Nick Nairn is a champion of Scottish produce, and using quality ingredients has always been close to his heart.
For five generations, Graham’s The Family Dairy has been producing key ingredients for Scottish breakfast, lunch, afternoon tea and dinner recipes. Indeed, half the households in Scotland buy Graham’s products every year.
The family farm, based in the Stirlingshire countryside, now produces 700,000 pints of milk every day, as well as 50 tonnes of butter and 50,000 litres of cream a week, making it Scotland’s largest independent dairy.
Here we have two of Nick Nairn’s finest recipes using Graham’s dairy products.

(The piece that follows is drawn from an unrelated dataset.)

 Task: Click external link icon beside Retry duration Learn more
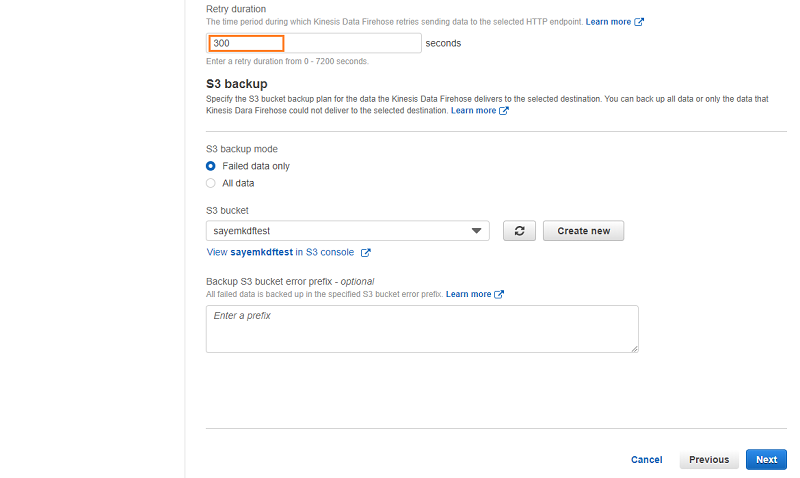click(639, 22)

SMOKED SALMON WITH APPLE & WATERCRESS SALAD & HORSERADISH CREAM
SERVES 4 AS A STARTER
FOR THE SALMON
400g best Scottish smoked salmon
4 lemon wedges
FOR THE HORSERADISH CREAM
40g freshly grated horseradish (or tsp wasabi paste)
90ml Graham’s Gold double cream
FOR THE SALAD
1 Green eating apple, skin on
150g watercress, thick stalks removed
100g frisee lettuce
A few micro greens (cress, coriander shoots, amaranth shoots)
FOR THE DRESSING
2 tbsp diced cooked beetroot
4 tbsp olive oil
1 tbsp white wine vinegar
1 tbsp chopped chives
Cut the smoked salmon into fairly thick slices – about four per person. Arrange on individual plates.

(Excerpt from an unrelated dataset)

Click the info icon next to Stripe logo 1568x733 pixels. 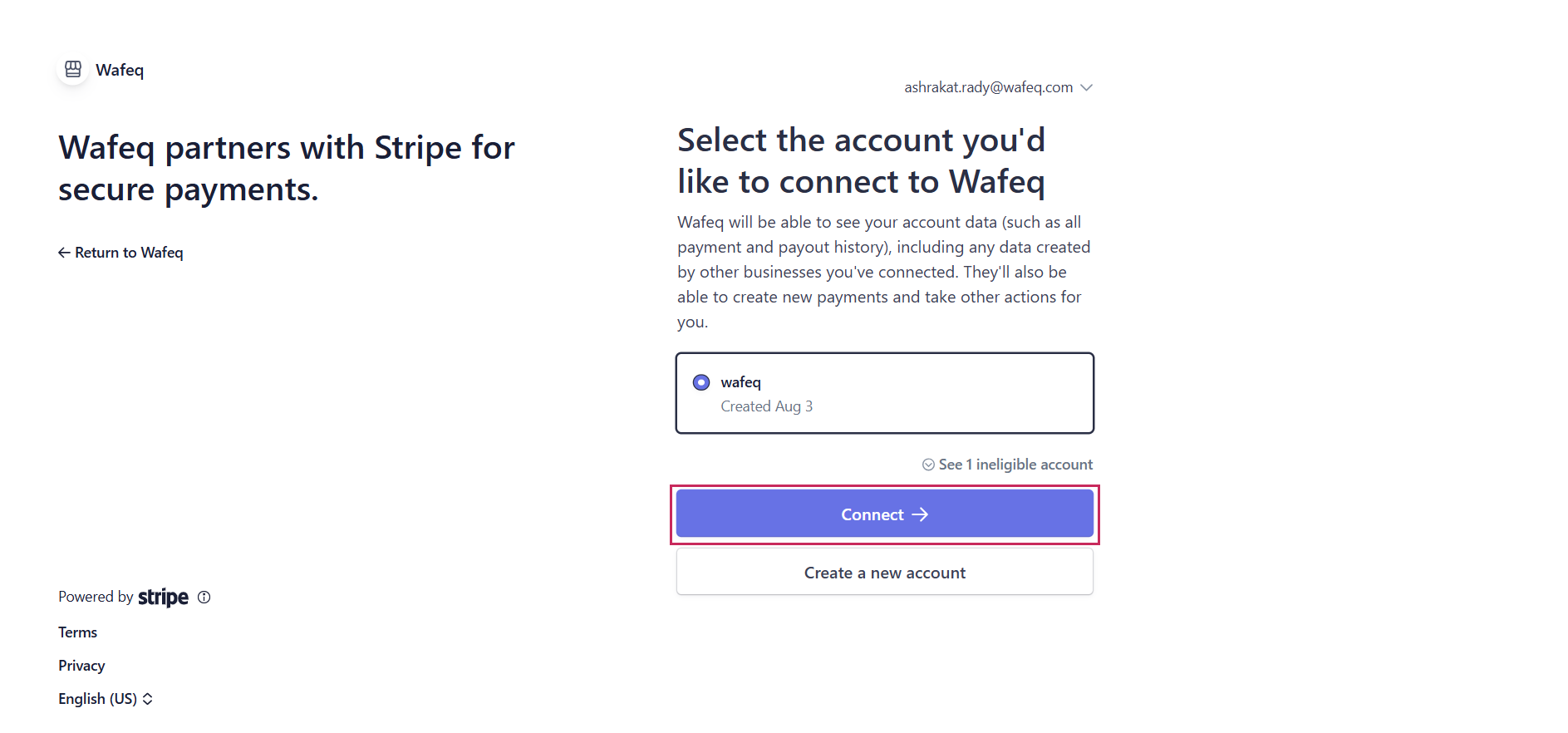(x=204, y=597)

For the horseradish cream, whip the cream in a bowl then stir through the horseradish. Set aside.
Cut the apple into quarters and remove the core. Carefully slice each quarter into thin matchsticks, leaving the skin on. Add the watercress and frisee to the horseradish cream and add the apple matchsticks. Toss everything together using a fork, until coated in the horseradish cream.
For the beetroot dressing, whisk the oil and vinegar together, add the beetroot and chives and stir.

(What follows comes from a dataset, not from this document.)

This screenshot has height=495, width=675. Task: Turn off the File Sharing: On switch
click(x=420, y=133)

To serve, place a portion of tossed, dressed salad on top of each plate of smoked salmon and top with micro herbs. Spoon the beetroot dressing around the plate. Serve with a wedge of lemon per plate.
NICK’S MOULES MARINIERE
1kg Scottish mussels
200g shallots, extremely finely diced
4 sprigs thyme, leaves only
50ml dry white wine
juice of half a lemon
pinch Maldon sea salt
50ml Graham’s Scottish double cream
20g parsley, finely chopped
half baguette, to serve
Discard any mussels with broken shells, and give any open ones a tap on the counter to make sure they slowly begin to close up – if not, discard.
Next, remove the beards by giving them a good tug. If there are any obvious barnacles attached to the shells, tap with a knife to remove.
Place the de-bearded mussels in a bowl and fill with cold water. Shake around and rinse them using your hands.
Drain, re-fill and repeat until no more grit or debris comes off. Drain into a colander and use straight away.
Next heat a large saucepan (a round-based saucier pan is ideal) with a lid. Add the mussels, shallots, thyme, white wine, pinch of salt and lemon juice. Slam on the lid and leave to return to the boil and steam the mussels – only 2-3 mins, giving a shake half way through. Not everyone uses lemon juice for moules mariniere, but I think it cuts through the cream sauce nicely and adds a citrus zing.
Lift the lid, add the cream and parsley and let bubble, lid off, for a minute or two more.
Using a draining spoon, lift out the cooked mussels into your serving dish, discarding any than haven’t opened. Now heat the cream sauce for a minute to thicken slightly.
Pour over the mussels and serve immediately with warmed slices of baguette to dip into the sauce.